Given problem A
Answer these from the article on wildcat cartridges, one per line:
(i) Which company adopted Jim Carmichael's 6.5/308 wildcat, and under what name?
(ii) Which case was the .358 Mitchell Express based on?
(iii) What shoulder angle does the 7mm Harvey Magnum case have?
Given problem B
Write out the stretch of the wildcat cartridge article from "One of the ultimate" through "the .260 Remington.", swapping "yesteryear" for "decades past".
Given problem C
Finish out the next part of the article on wildcat cartridges, starting after its final sentence.
··· Text to read
Shoot your own Wildcat

Breathes there a handloader with initiative so dead, that never to himself has said, “This is my very own personal wildcat.” The consuming ambition of any serious  and loader/wildcatter has often been to develop a custom concoction that would outperform what’s available. Something faster, more powerful more accurate and more efficient than anything else in his chosen calibre. Alas, today meeting this goal has become much
more difficult, there are aren’t many gaps left in the picket fence of factory cartridges, hence little room for experimentation. But this doesn’t dampen the enthusiasm of the fanatical wildcatter.

One of the ultimate vanities of the handload experimenter is to end up with a cartridge named after himself. But if you choose to follow this path you want the cartridge to be something that fulfills a certain need and is different enough to garner the interest of your contemporaries.

A good many of the better wildcats of yesteryear ended up being adopted and legitimized by one or another of the ammunition factories. These include the .257 Roberts, the .25-06 and .35 Whelen, and in more recent times the .338-06 and 7-30 Waters. Jim Carmichael  hit the jackpot when Remington adopted his 6.5/308 wildcat and renamed it the .260 Remington.

Aussie gun nuts may not have been quite as prolific as their American counterparts, but in thepast they whumped up a number of wildcats on the .303 and other available brass. More recently, Ted Mitchell succumbed to the temptation and developed his .358 Mitchell Express based on the 8mm Mauser case. He even went the whole hog by getting personalized brass made by Bertram carrying his own headstamp.

I heard the siren call of the unconventional back in 1987 when I developed my 7mm Harvey Magnum, a wildcat I’m still playing with today. In developing the new cartridge, I did nothing more radical than to simply neck up the existing 6.5 Remington Magnum case to shoot 7mm bullets without any other change. Nor was I very ambitious, all I wanted was a short case that needed little work done on it, with sufficient capacity to drive the 160gn .284 bullet at 3000fps.

The 6.5 Remington Magnum cartridge was designed for short- action rifles long before
the Winchester Short Magnums were ever dreamed of. Bill Marden built the rifle. I sent
him a Brno Mauser 98 action and he fitted a Shaw barrel and put together a die set. A
figured walnut stock was obtained from Keith Tyack, fitted, shaped, bedded and checkered
by Bill Howarth, who fitted a Jantz Model 70-type wing safety and adjustable trigger.

He also attached a new bolt handle and checkered the bolt knob. The end product is a classic rifle with shadowline cheekpiece and rosewood fore-end tip. It not only looks elegant but is nicely balanced.

As a cartridge the design is sound. The 6.5mm Rem. Mag. neck may be a bit short, but proved adequate. The original body shape was just tapered enough that it didn’t need to be “improved”, and together with the modest 25 degree shoulder angle contributes to the 7mm HM feeding as smoothly as the original 8mm Mauser round.
······
··· Given data
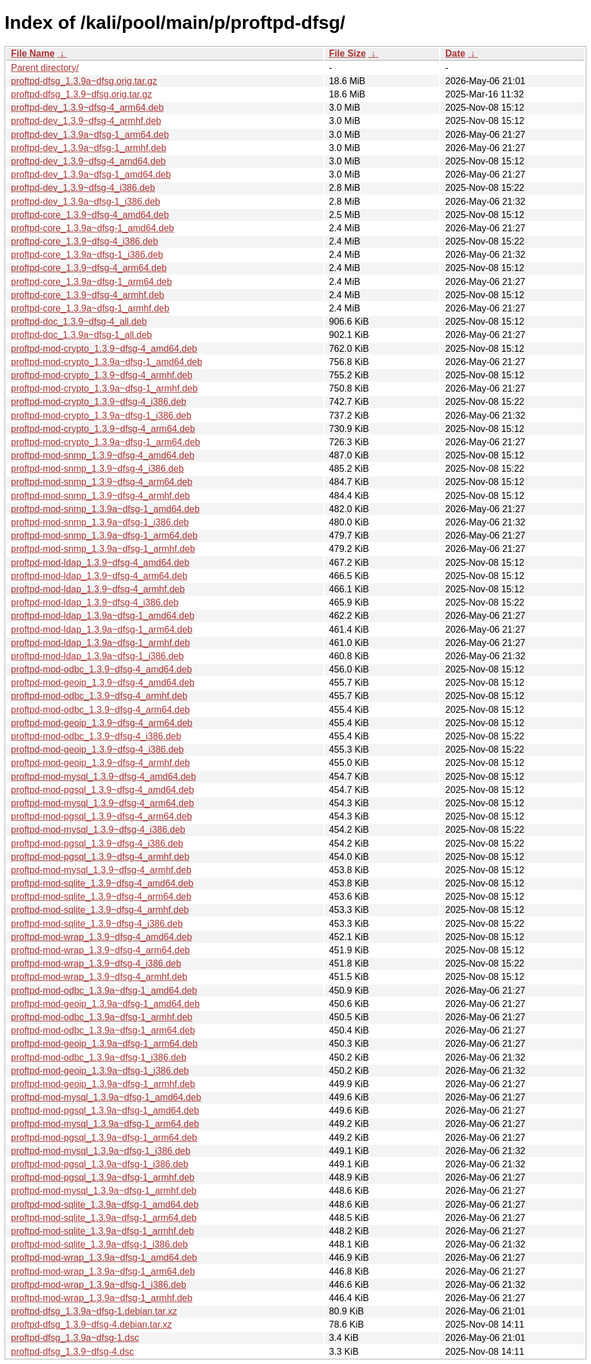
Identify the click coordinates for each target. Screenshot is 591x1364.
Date (455, 53)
······
Task output A
(i) Remington, which renamed it the .260 Remington.
(ii) The 8mm Mauser case.
(iii) 25 degrees.

Task output B
One of the ultimate vanities of the handload experimenter is to end up with a cartridge named after himself. But if you choose to follow this path you want the cartridge to be something that fulfills a certain need and is different enough to garner the interest of your contemporaries.

A good many of the better wildcats of decades past ended up being adopted and legitimized by one or another of the ammunition factories. These include the .257 Roberts, the .25-06 and .35 Whelen, and in more recent times the .338-06 and 7-30 Waters. Jim Carmichael  hit the jackpot when Remington adopted his 6.5/308 wildcat and renamed it the .260 Remington.

Task output C
The short-action Remington Model 600 carbine that the 6.5 Remington Magnum was designed for required that the cartridge overall length be held under 71mm, but I had Bill
Marden long- throat my rifle so that it would handle cartridges with an overall length of
78mm. Bullets weighing from 120 to 150 grains are seated level with the base of the neck while the longer 160 and 175-grainers don’t extend below the case shoulder.

I had hoped that the cartridge would prove accurate, and it did. However, due credit must be given to a good barrel and precision gunsmithing by Bill Marden. I won’t suggest this wildcat – even though it can and has produced ragged one-hole groups for three shots at 100 yards – is necessarily more accurate than a 7mm Remington Magnum would be with similar barrel and loads.

Velocity is pretty good with all bullet weights even though I envisioned this rifle as a  genuine one-load big-game outfit based on a 160gn spitzer bullet at 3000fps. I didn’t expect to quite get maximum 7mm Magnum velocity out of it, and I have other faster 7 em-ems that will propel 160gn bullets at greater speeds. But I had it in mind for medium to long range work on deer up to the size of elk, African antelope and that kind of game.

Initially, back in the 1980s, I worked up loading data using a variety of slow powders including AR2209, IMR 4350, AR2213 and H4831. Of them all, AR2209 seemed best suited with bullet weights from 120 to 160 grains. It wasn’t until 2005 that I carried out additional load development work using AR2213SC, Re-19, and Re- 22. By this time I realized that my 7mm HM was producing ballistics comparable to those of the 7mm Remington SAUM and 7mm WSM using similar powder charges. This is because in the
new short-action 7mms the bullets intrude deeper into their more capacious cases taking
up more of the powder space.

Some good loads in the 7mm HM drive the 120gn Sierra at 3315 fps, 145gn Speer spitzer at 3155fps, 150gn Core-Lokt at 3115 fps, the 160gn Woodleigh at 3000fps and the 175gn Sierra at 2890fps. A top load uses 61gn of AR2209 behind a 139gn Hornady SST, which yields a startling 3265fps. But this load is near maximum, so my working load is 60gn of AR2209 for 3190 fps.

Dropping 75 foot- seconds was not noticeable in the field.

Once upon a time, I took the rifle topped with its Swarovski A series 3-9×36 scope to New
Caledonia – twice. It accounted for three rusa stags over normal distances and one at very long range way across an open valley. I didn’t own a rangefinder in those days and guesstimated the amount of holdover needed as being about 4 feet. The first 140gn Sierra hit him solidly and he staggered but was still on his feet wobbling about, when I launched the second bullet which dropped him. When I reached him I found both bullets had hit within a hands breadth in the centre of his chest. Obviously, there was a lot of
luck involved, but it did show what the 7mm HM was capable of.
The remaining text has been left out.